**About this task**
Leave the pictures out. Retype exactly the lines below from the one containing "This screenshot has height=639, width=1568." through the one containing "Task: Click the Generate World button", and no others.

**Supplied records**
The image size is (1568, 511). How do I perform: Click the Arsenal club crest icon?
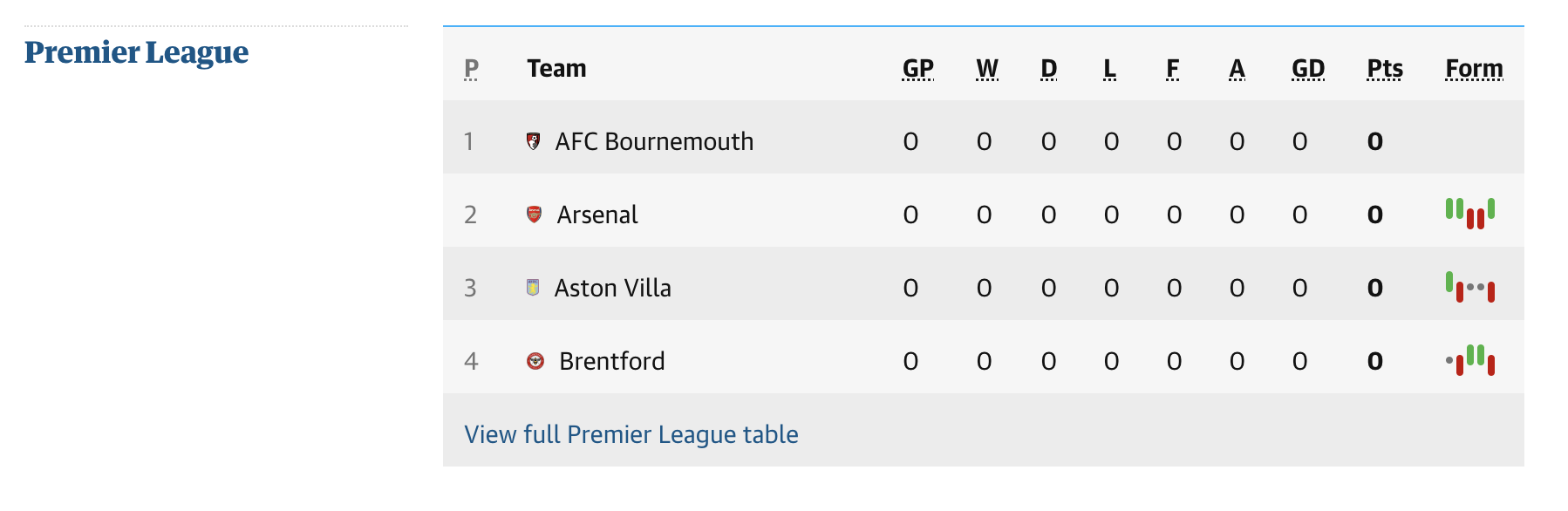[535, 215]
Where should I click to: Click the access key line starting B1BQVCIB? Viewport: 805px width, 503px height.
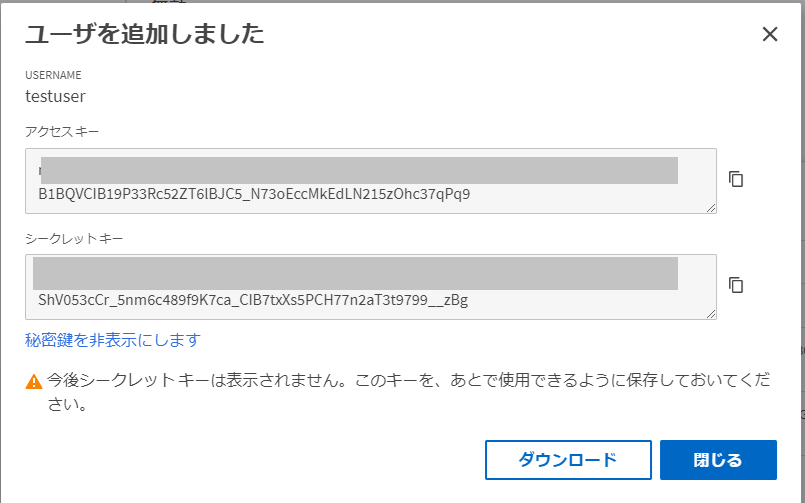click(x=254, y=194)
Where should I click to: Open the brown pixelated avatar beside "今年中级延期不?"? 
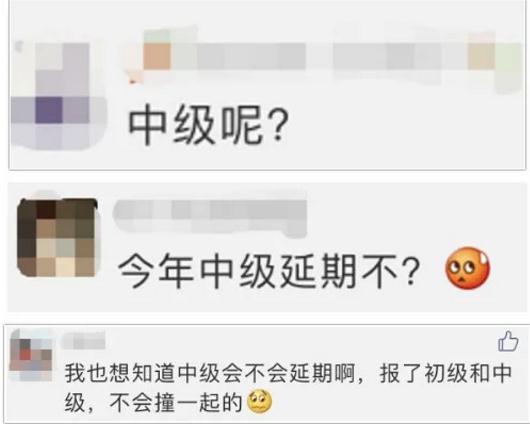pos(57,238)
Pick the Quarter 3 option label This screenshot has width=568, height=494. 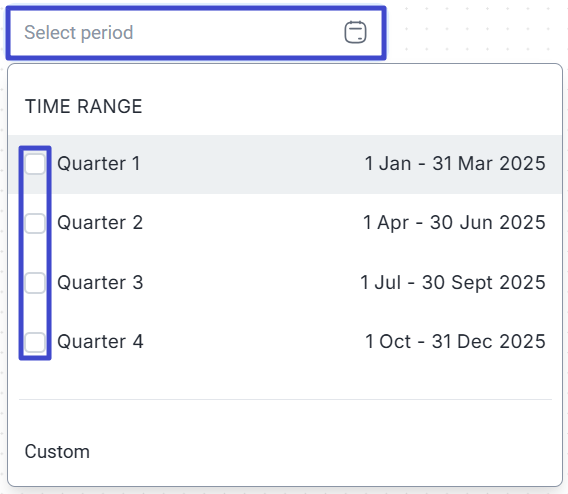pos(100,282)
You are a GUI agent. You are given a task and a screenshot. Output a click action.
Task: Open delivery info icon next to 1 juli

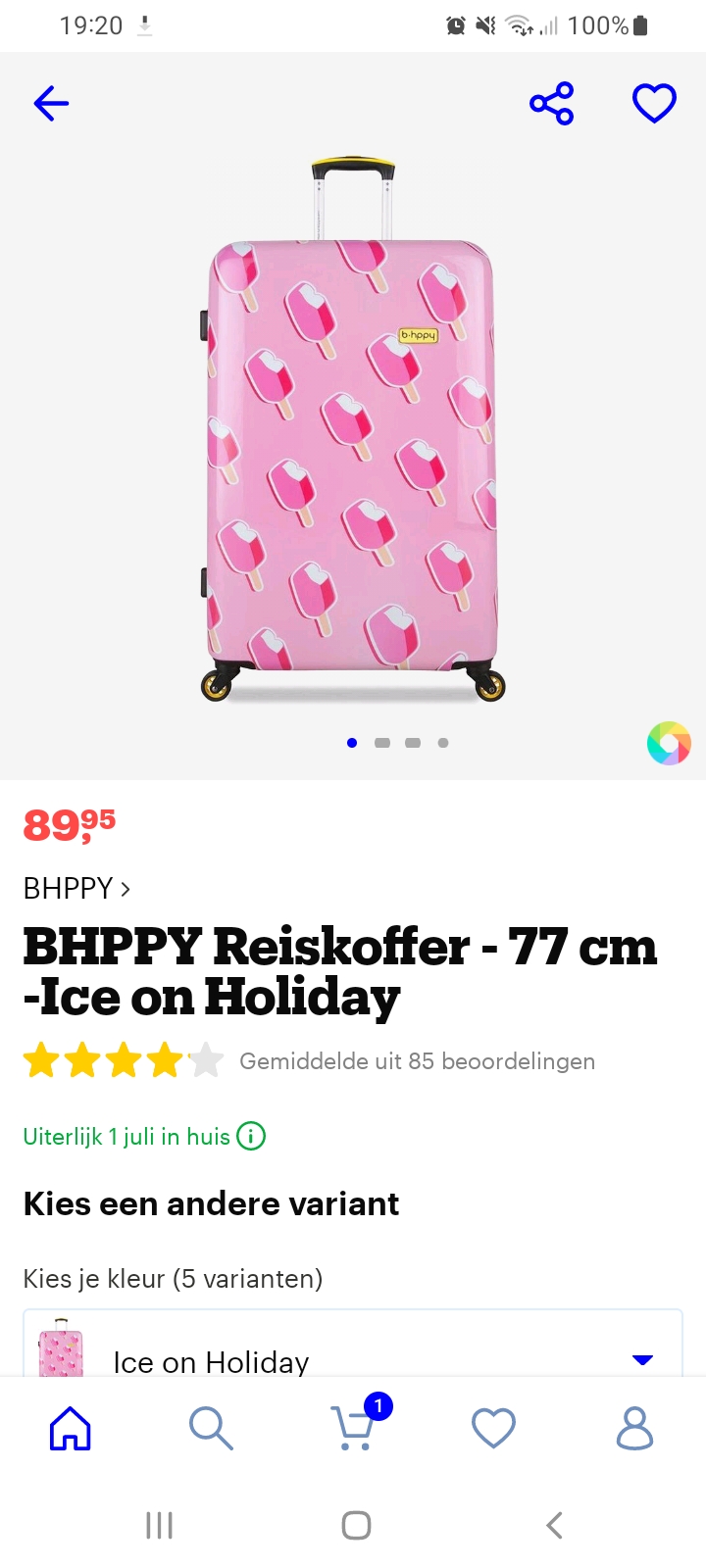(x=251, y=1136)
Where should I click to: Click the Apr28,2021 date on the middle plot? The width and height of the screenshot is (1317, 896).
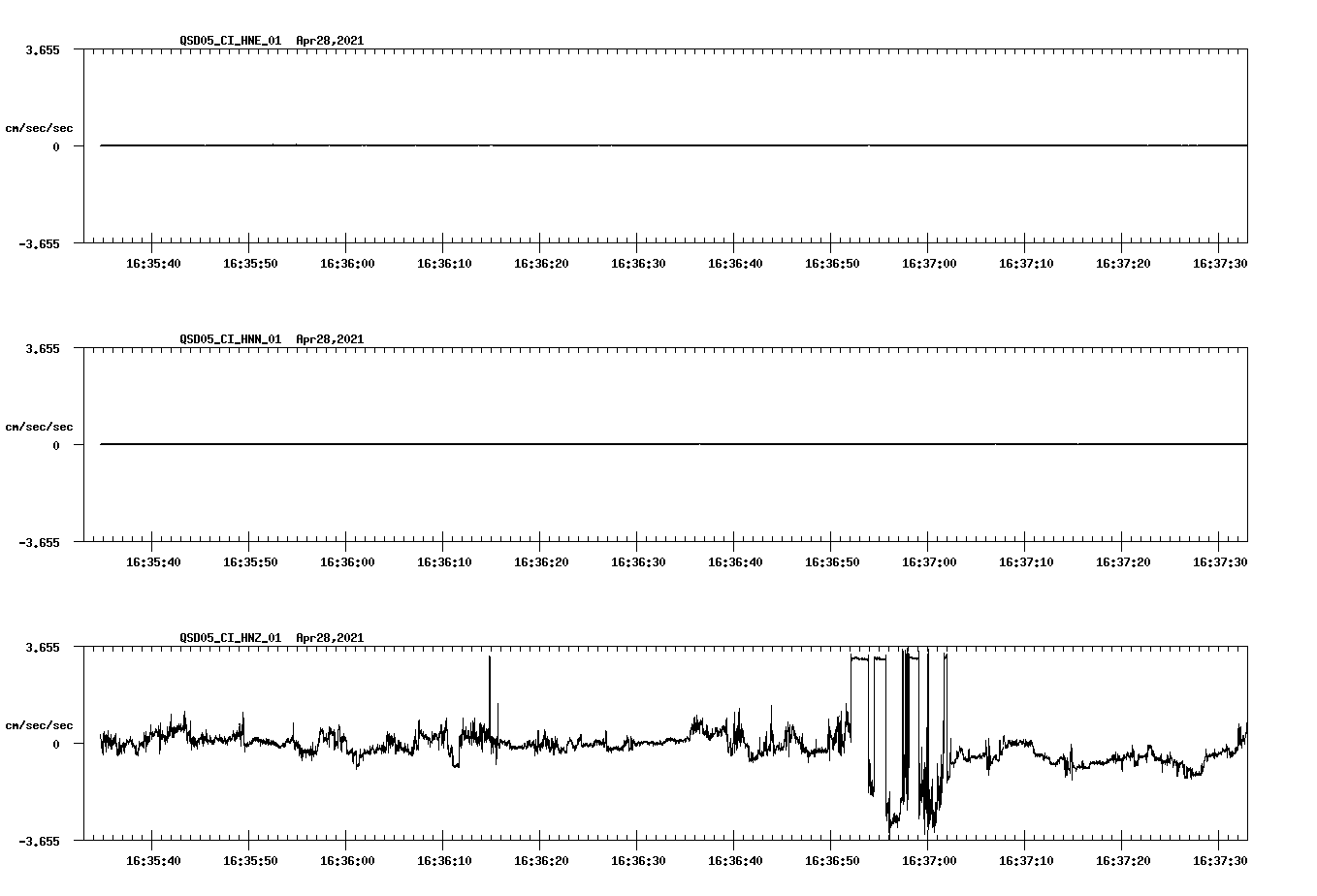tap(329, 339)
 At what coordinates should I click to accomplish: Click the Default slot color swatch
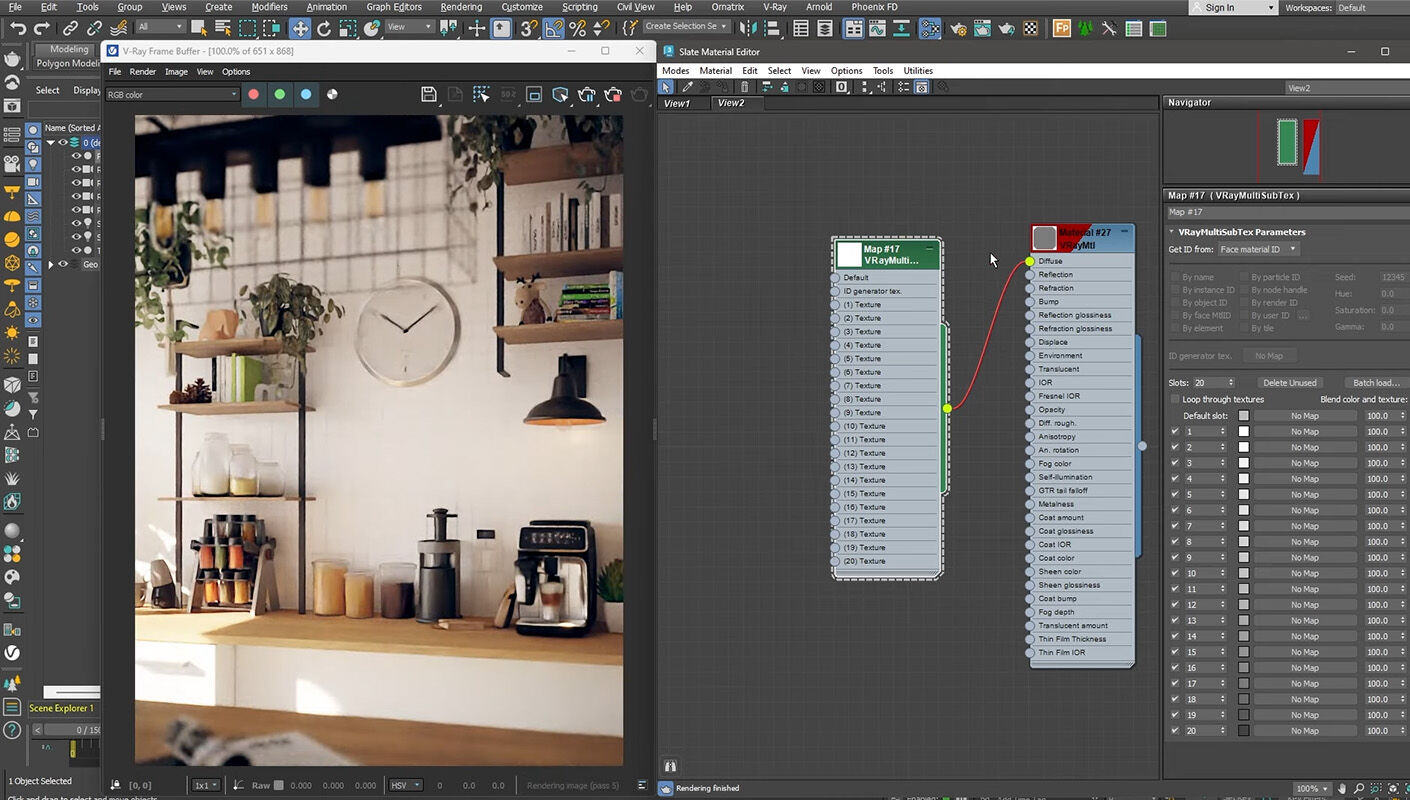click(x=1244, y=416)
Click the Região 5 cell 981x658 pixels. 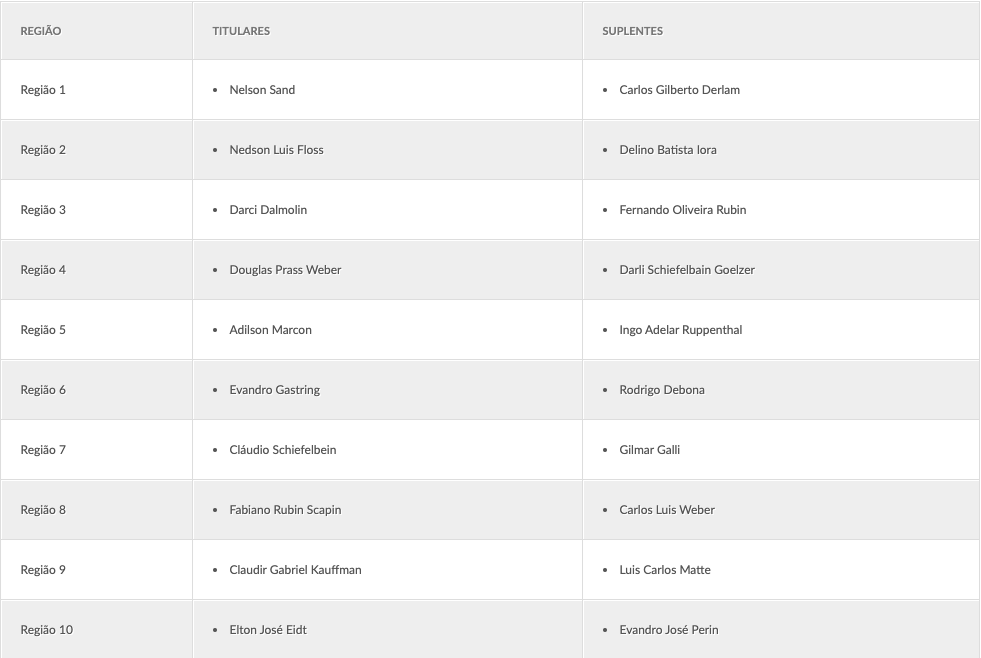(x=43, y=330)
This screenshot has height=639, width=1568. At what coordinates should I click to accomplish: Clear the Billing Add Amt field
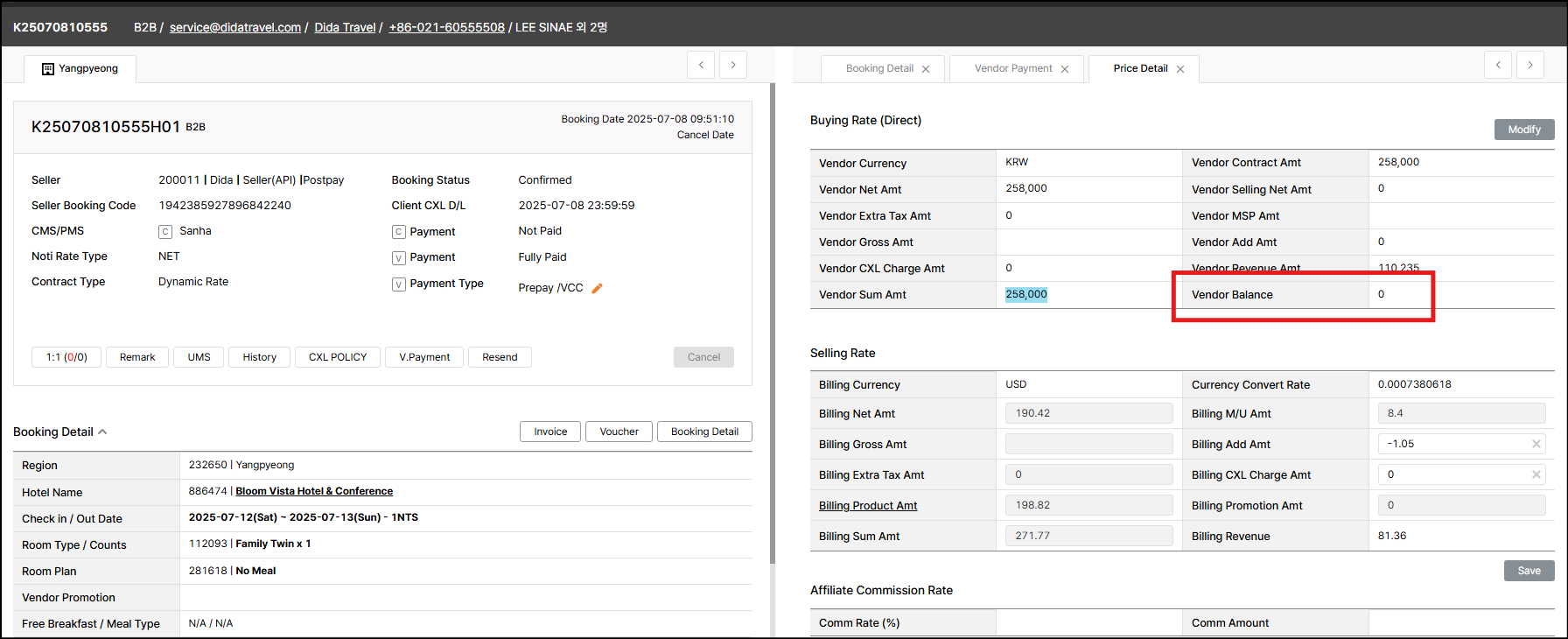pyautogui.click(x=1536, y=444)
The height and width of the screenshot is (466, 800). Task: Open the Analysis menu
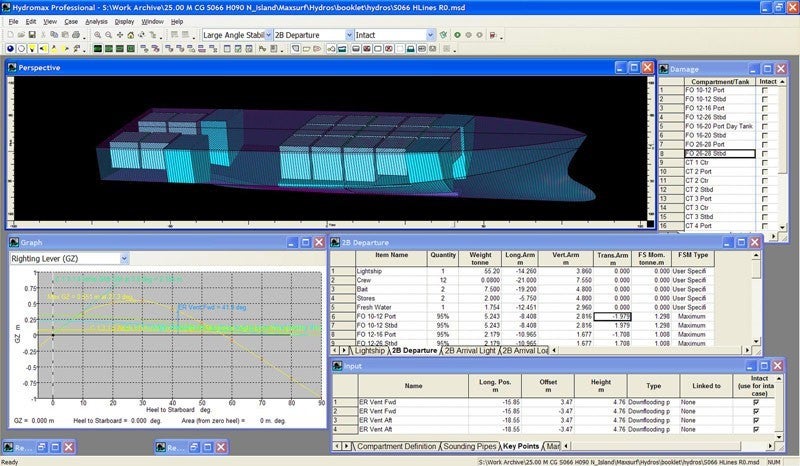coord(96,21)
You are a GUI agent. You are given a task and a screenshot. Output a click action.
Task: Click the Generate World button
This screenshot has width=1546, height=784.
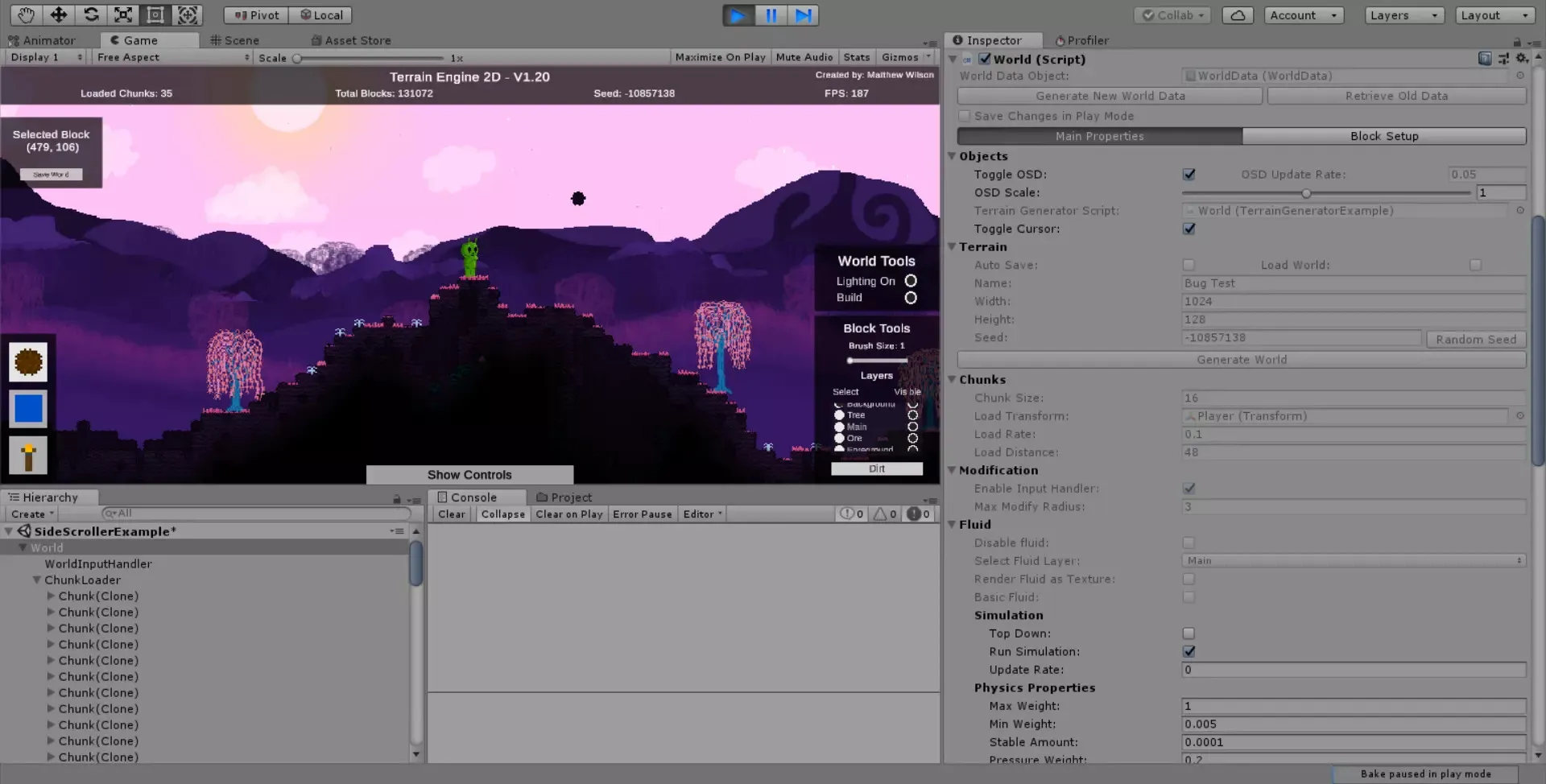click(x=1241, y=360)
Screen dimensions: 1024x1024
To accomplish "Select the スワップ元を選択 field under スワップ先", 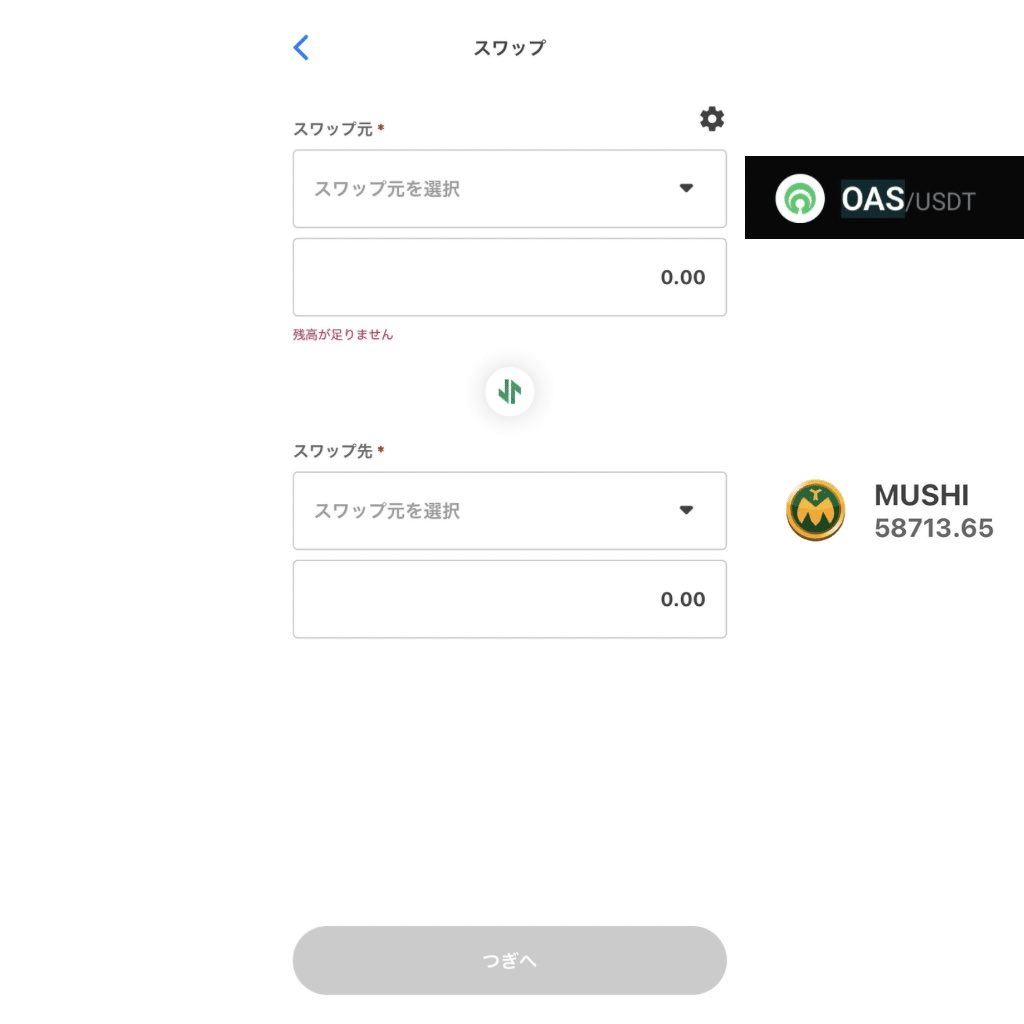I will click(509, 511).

**Answer space**
This screenshot has height=639, width=1568. At what coordinates should I click to accomplish: Clear the Billing Add Amt field
pyautogui.click(x=1536, y=444)
The height and width of the screenshot is (466, 800). Task: Open the Analysis menu
coord(96,21)
You are a GUI agent. You are given a task and a screenshot. Output a click action.
Task: Click the Generate World button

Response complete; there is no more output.